## Exercise description
A complete and exact copy of the entries below is the expected result.

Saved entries

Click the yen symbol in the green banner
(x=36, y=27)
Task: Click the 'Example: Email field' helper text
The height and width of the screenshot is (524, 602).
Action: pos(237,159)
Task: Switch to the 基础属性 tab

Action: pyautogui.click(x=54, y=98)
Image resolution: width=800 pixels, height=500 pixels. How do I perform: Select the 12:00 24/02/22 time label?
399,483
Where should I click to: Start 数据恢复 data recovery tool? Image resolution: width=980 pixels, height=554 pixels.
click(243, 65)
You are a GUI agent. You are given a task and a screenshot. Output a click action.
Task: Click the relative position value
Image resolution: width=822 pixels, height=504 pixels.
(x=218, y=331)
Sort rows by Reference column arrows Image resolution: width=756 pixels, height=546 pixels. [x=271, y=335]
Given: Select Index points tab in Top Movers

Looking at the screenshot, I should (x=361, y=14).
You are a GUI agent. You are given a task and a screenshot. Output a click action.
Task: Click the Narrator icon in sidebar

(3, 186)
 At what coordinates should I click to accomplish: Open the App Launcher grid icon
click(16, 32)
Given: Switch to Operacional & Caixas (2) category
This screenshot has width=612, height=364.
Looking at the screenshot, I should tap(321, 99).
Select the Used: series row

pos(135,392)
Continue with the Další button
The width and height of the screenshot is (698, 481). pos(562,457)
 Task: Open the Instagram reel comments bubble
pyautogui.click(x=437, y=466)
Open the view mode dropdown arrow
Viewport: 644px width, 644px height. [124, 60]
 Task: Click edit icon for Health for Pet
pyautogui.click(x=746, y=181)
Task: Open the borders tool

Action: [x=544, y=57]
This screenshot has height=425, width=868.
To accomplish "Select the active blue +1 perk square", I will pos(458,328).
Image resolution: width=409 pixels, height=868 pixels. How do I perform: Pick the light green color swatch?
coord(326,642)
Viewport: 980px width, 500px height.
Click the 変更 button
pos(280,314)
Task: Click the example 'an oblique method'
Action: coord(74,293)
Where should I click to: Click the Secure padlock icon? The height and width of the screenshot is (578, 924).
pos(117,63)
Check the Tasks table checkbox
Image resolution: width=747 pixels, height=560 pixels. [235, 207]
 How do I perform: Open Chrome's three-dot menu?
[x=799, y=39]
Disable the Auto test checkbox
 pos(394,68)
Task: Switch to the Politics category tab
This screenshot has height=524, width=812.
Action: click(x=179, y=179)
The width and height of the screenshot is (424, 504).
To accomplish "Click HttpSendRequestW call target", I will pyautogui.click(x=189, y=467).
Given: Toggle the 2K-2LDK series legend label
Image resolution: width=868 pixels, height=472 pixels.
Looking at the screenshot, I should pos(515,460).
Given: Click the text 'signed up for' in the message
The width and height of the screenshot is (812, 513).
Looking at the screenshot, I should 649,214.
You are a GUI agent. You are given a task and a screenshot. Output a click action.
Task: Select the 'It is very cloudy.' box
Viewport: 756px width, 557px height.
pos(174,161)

## Task result
Click the yen symbol in the green banner
(x=36, y=27)
Task: Click the 'Example: Email field' helper text
The height and width of the screenshot is (524, 602).
Action: pos(237,159)
Task: Switch to the 基础属性 tab

Action: pyautogui.click(x=54, y=98)
Image resolution: width=800 pixels, height=500 pixels. How do I perform: Select the 12:00 24/02/22 time label?
399,483
Where should I click to: Start 数据恢复 data recovery tool? Image resolution: width=980 pixels, height=554 pixels.
click(243, 65)
You are a GUI agent. You are given a task and a screenshot. Output a click action.
Task: Click the relative position value
Image resolution: width=822 pixels, height=504 pixels.
(x=218, y=331)
Sort rows by Reference column arrows Image resolution: width=756 pixels, height=546 pixels. [x=271, y=335]
Given: Select Index points tab in Top Movers

Looking at the screenshot, I should (x=361, y=14).
You are a GUI agent. You are given a task and a screenshot. Output a click action.
Task: Click the Narrator icon in sidebar

(3, 186)
 At what coordinates should I click to accomplish: Open the App Launcher grid icon
click(16, 32)
Given: Switch to Operacional & Caixas (2) category
This screenshot has width=612, height=364.
Looking at the screenshot, I should tap(321, 99).
Select the Used: series row

pos(135,392)
Continue with the Další button
The width and height of the screenshot is (698, 481). pos(562,457)
 Task: Open the Instagram reel comments bubble
pyautogui.click(x=437, y=466)
Open the view mode dropdown arrow
Viewport: 644px width, 644px height. [124, 60]
 Task: Click edit icon for Health for Pet
pyautogui.click(x=746, y=181)
Task: Open the borders tool

Action: [x=544, y=57]
This screenshot has height=425, width=868.
To accomplish "Select the active blue +1 perk square", I will pos(458,328).
Image resolution: width=409 pixels, height=868 pixels. How do I perform: Pick the light green color swatch?
coord(326,642)
Viewport: 980px width, 500px height.
Click the 変更 button
pos(280,314)
Task: Click the example 'an oblique method'
Action: coord(74,293)
Where should I click to: Click the Secure padlock icon? The height and width of the screenshot is (578, 924).
pos(117,63)
Check the Tasks table checkbox
Image resolution: width=747 pixels, height=560 pixels. [235, 207]
 How do I perform: Open Chrome's three-dot menu?
[x=799, y=39]
Disable the Auto test checkbox
 pos(394,68)
Task: Switch to the Politics category tab
This screenshot has height=524, width=812.
Action: click(x=179, y=179)
The width and height of the screenshot is (424, 504).
To accomplish "Click HttpSendRequestW call target", I will pyautogui.click(x=189, y=467).
Given: Toggle the 2K-2LDK series legend label
Image resolution: width=868 pixels, height=472 pixels.
Looking at the screenshot, I should pos(515,460).
Given: Click the text 'signed up for' in the message
The width and height of the screenshot is (812, 513).
Looking at the screenshot, I should 649,214.
You are a GUI agent. You are given a task and a screenshot. Output a click action.
Task: Select the 'It is very cloudy.' box
Viewport: 756px width, 557px height.
pos(174,161)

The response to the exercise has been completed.